I knew she was a Mandopop fan from previous karaoke sessions, but I was curious if she would like classical music as well. As the lights dimmed and her head began to bop along to the music, I knew coming here was a good move. 

We even mimicked the symphony conductor’s hand gestures for a laugh, and it felt good knowing we still shared the same sense of humour after all these years. 

1:30PM – Lunchtime! I expected her to pick somewhere fancy for our date, but her #1 choice was soya sauce chicken noodles. I tried to insist on taking her to somewhere nicer like a restaurant or cafe, but she assured me that she was more than content with a simple meal.

As we left Victoria Concert Hall, a colourful outdoor exhibit with beanbags caught her eye at The Arts House. Missing the feeling of sinking into one, she wanted to sit on them, but I suggested a shaded bench instead, keeping her age in mind.

We observed people interacting with the exhibit and chatted for a bit – till my tummy growled. She poked fun at me while I searched for a suitable lunch place to head to. I realised it was our first one-on-one meal together in a long time, since we usually only ate together at special occasions or birthdays – and I was unusually more nervous for this than any Tinder date.

1:45PM – Over lunch, we talked about the orchestra we witnessed. Turned out it’s the first time she’s ever watched a concert like this! Mama explained that she usually hangs out with her friends in the heartlands and rarely ventures into the civic district. “You should bring me out here more often,” she quipped to me. 

2:30PM – With appetites satisfied, we wanted to head somewhere indoors for a breather from the heat. I took her to one of my favourite places – National Gallery Singapore. Not only does it have free entry for Singaporeans, but it also boasts a beautiful, modern aesthetic I loved and wanted to show her.  

Apparently, it was Mama’s aesthetic too as she had me take what felt like 1000+ photos of her with the artsy backdrops. I never knew I had Instagram boyfriend potential, but here I was.
........
Task statement:
Continue the account above of the day out with Mama, starting right after its final sentence.

Data provided:
........
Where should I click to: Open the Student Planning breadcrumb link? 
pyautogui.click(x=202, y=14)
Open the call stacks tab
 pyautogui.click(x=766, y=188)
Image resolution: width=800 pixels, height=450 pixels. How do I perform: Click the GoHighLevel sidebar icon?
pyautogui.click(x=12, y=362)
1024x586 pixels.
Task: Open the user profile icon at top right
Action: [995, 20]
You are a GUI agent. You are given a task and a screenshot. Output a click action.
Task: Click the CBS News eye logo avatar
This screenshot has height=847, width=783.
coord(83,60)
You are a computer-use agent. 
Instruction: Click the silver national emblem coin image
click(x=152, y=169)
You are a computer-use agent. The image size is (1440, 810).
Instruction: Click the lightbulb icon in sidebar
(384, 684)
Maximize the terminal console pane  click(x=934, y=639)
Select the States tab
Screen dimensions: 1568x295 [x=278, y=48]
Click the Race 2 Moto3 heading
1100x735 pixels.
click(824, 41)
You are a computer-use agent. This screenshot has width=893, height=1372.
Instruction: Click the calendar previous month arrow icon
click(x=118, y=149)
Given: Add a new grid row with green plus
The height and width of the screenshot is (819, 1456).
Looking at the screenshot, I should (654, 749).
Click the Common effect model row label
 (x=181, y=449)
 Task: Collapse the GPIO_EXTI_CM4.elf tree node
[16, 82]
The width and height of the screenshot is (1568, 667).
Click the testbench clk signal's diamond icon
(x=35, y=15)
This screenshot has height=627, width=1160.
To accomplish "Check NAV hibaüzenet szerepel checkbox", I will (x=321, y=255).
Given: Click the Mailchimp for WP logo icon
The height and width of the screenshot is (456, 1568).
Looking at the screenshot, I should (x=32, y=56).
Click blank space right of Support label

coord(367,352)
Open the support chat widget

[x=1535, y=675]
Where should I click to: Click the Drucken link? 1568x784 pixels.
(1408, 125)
........
Final result:
She ooh-ed and ahh-ed at most of the exhibits, but the highlight for both of us was Cao Fei’s installation on the Ng Teng Fong Roof Garden. It might be the sheer size of the boat-shaped structure, the hypnotic way it rocked back and forth, or a combination of both, but she was completely enamoured as she smiled to herself looking at it.

3:30PM – After our little excursion around the museum halls, we sat to chat more. I always thought she was retiring soon, so imagine my shock when she told me she gets up at 2AM everyday for her morning shift at McDonald’s. As she elaborated animatedly on how she would make Hotcakes and Egg McMuffins, I realised that this seemingly tiresome routine actually gives her comfort and joy. 

Time whizzed by and before we knew it, she had to get home for her 5PM mahjong game or her friends would tekan her. She was ditching me to meet her friends this time – how the tables have turned! It definitely didn’t feel like half a day had gone by, and I really wished I had more time with her. 

To commemorate the outing, we took a selfie for photographic memories – although I was pretty sure I wouldn’t be forgetting this special bonding day for a long time to come. I was already mentally making notes in my schedule to see when I could take her out again. 

Spending time with grandparents

From that date, I learnt more about my grandma than I ever have from the past few years. I was overjoyed to know that she wasn’t just the same Mama I grew up with, but also a friend I can now confide in and learn some life lessons from.

Many of us grow up and lose touch with our family members, so reconnecting with them can be a fruitful experience we should prioritise. It’s simple enough – all you need to do is commit to spending some time with them.

Having time together in groups is fun, but there’s something extra special about spending one-to-one time with each other. You won’t have to talk over a crowd or feel tempted to just stick to one corner – instead, you can simply immerse yourself in their company, quality conversations and new experiences together. 

Family-friendly activities in the Civic District

The Civic District, for one, has various arts and culture events happening all year round. Anyone from your youngest cousin to your oldest grandparent can enjoy these events – and many of them are free to attend too. 

In March 2020, Arts in the Civic District is packed with programmes to enjoy. Children can get their fill of hands-on activities including making handicrafts and sing-a-long sessions at events like Saturdays@ACM and Journey Around the World.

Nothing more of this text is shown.